Welcome back! Clearly I grabbed your attention in the first blog, so yay me! Remember to stay tuned for more reliable and informative tips on how to redesign your home the right way, courtesy of the lovely ladies at Senecal Design Group.

So here’s the deal: redecorating is not so simple. I hate to tell you this, but it’s true. It can be simple if you want to do it the fast way. In that case, you might as well head to a box store and order the generic couch set on sale, spending too much money on something that when you get home you realize doesn’t suit your style or fit in the room. Sometimes redecorating and redesigning your home doesn’t take a handful of cash, but it certainly takes patience and just a little bit of skill.

Which brings me to the first most important aspect of design: the basics. We’re going way-way back with this one. Throw out all your current ideas of what your room should look like and let’s start fresh.

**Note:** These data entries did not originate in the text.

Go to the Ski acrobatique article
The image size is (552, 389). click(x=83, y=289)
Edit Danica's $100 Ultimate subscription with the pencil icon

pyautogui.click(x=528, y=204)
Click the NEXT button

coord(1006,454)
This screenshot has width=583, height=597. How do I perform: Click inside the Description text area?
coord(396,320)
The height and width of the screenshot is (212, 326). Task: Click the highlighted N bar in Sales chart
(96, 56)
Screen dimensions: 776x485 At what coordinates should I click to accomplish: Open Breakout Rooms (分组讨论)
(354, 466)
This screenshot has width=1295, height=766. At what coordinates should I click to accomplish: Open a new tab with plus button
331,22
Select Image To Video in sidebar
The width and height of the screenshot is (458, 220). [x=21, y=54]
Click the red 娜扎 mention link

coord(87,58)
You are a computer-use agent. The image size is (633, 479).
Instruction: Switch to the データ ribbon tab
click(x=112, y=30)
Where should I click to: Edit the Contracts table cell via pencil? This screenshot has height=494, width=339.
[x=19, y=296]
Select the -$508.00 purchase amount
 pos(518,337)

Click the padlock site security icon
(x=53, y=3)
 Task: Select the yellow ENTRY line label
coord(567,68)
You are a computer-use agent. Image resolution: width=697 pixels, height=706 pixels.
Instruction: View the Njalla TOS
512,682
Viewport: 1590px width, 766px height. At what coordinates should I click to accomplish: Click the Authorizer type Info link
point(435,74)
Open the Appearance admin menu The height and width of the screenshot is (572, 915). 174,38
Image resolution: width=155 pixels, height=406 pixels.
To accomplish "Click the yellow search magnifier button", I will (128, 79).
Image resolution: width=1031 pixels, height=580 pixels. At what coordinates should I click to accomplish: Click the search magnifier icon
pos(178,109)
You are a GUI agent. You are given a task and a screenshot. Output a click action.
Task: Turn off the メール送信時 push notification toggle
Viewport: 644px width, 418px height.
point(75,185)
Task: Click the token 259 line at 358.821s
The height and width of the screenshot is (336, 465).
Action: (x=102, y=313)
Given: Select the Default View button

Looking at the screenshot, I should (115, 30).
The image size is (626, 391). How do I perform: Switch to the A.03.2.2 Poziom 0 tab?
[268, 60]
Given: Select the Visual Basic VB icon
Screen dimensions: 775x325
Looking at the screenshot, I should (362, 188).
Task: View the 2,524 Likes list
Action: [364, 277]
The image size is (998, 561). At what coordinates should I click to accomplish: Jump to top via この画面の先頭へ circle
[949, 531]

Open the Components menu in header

There are many requirements to designing the interior of a home, which we will address in later blogs, but the most important requirement is analyzing the design for effectiveness. The design should be Functional, Stylistic, and a Visual Representation of the person(s) using the space.

Function plays a key role in design. Think of a kitchen… imagine your cupboard doors didn’t open and they were just there for looks. Function plays the same role in every room of your house. They key is to remember that every piece of furniture you choose should have some sort of purpose that reflect the users. For example, you wouldn’t put a hard-back rattan loveseat in a living room where your family spends most of their time relaxing and watching TV. Instead, a nice rattan set would suit better in a sunroom where humidity won’t damage the material and its usage is occasional. “Function is the most fundamental element of design. We design to improve the functioning of our interior spaces and make our tastes and activities within them more convenient, comfortable and pleasurable” – Francis D.K. Ching (1987 Interior Design illustrated). The design of each room should be directly related to the people who use it and the purpose of the room.

Let’s look at the room as a whole. You want to create a space that is effective both functionally and stylistically. The first thing to do is really take a look at what requirements you have for that room; what will the majority purpose be? Will there be children crashing around in it most of the time? Will it be the center hub in your house for wine and cheese get-togethers? Like me, do you require a dance floor for late nights with beer and friends? All of these questions reflect the types of furniture you should choose and their layout within the room.

Take durability and materials into consideration when choosing the furniture. For a living space where children gather, you wouldn’t want to buy a dainty white silk sofa that will be covered in Cheetos finger prints before you know it. On the contrary, this is where you want to spend a bit more money on durability but less on fancy fabrics. Choose an easy-to-wipe leather for the win and perhaps accessorize the room with pieces that hold a lot of storage and decorations that are resilient and secure. Pick flooring that is durable and won’t fade from usage over the years. Choose furniture that is stable and make sure that there is lots of open floor space to play.

Function is a major key element in design for every room in the house. If your furniture and room is not functional for the purpose you need it to be, it is impossible to feel comfortable in the space. Consider all your needs for that room before buying anything new.